Task input START
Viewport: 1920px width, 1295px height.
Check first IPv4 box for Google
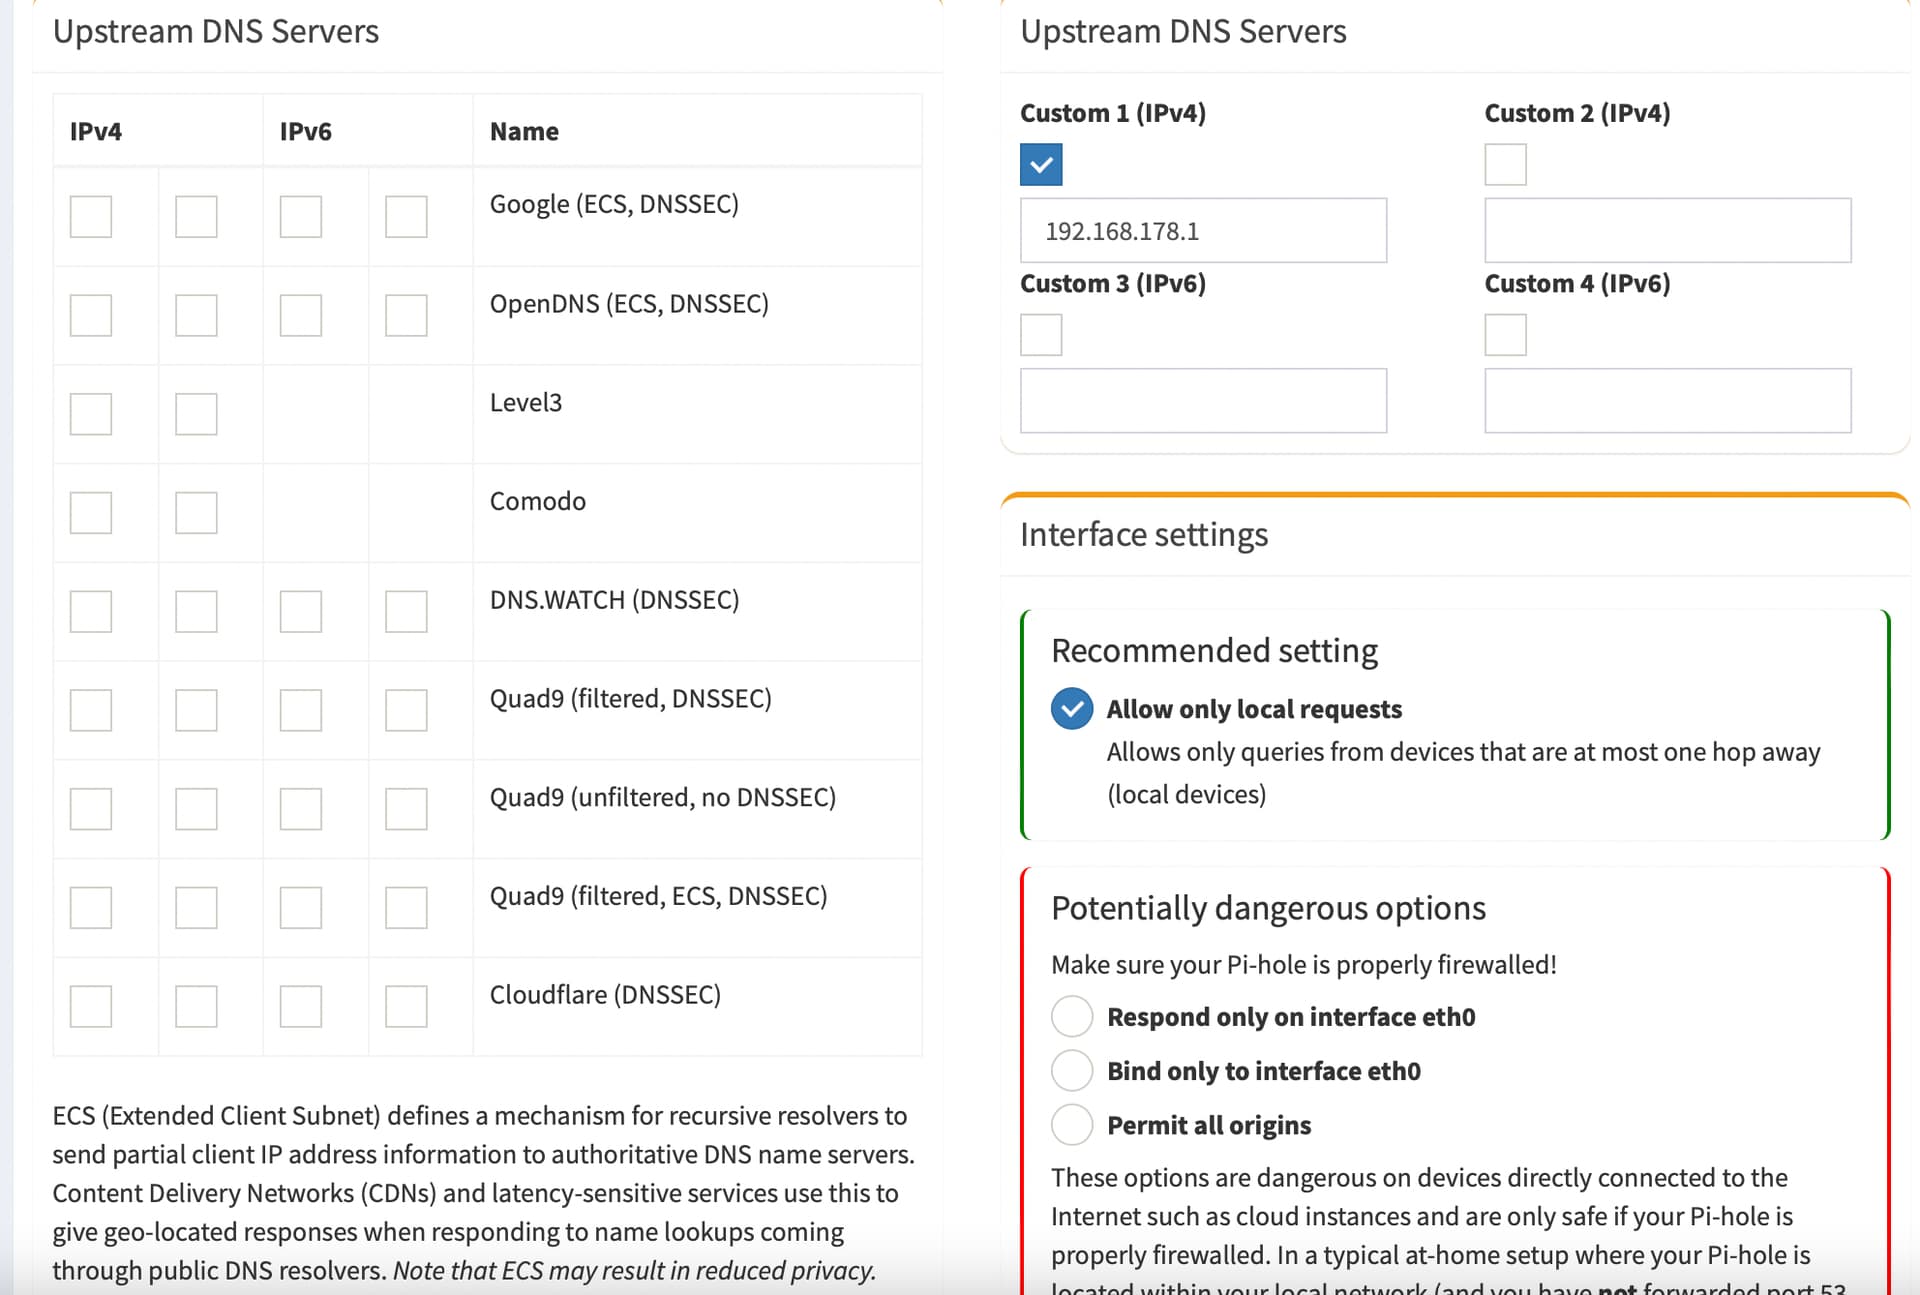(91, 216)
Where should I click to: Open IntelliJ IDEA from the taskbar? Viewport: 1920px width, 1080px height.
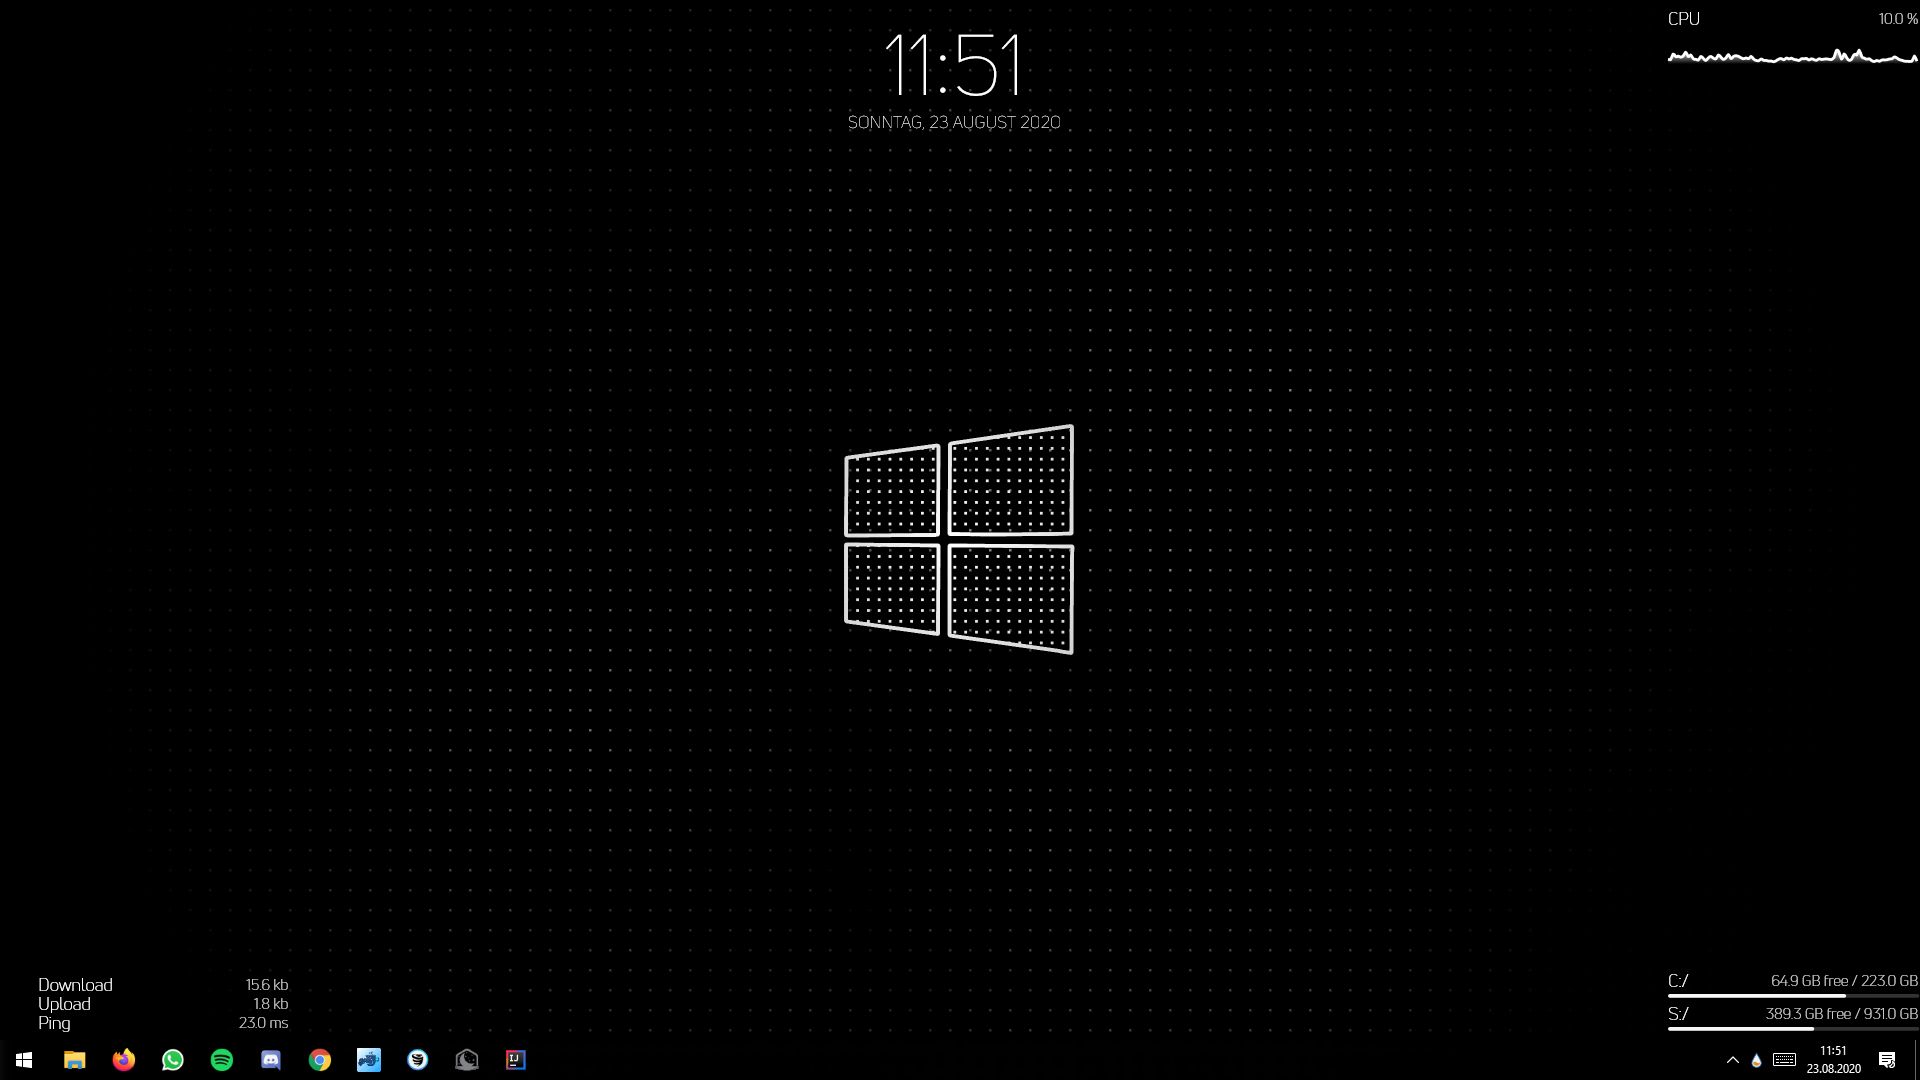coord(516,1060)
Task input END
Assignment: Which lines fall between the one containing "Check first IPv4 box for Google" and the last line of the listing, both included? Give them again exactly, without the pictures.

Result of the exercise:
Check first IPv4 box for Google
(91, 216)
Where should I click to: Open IntelliJ IDEA from the taskbar? Viewport: 1920px width, 1080px height.
coord(516,1060)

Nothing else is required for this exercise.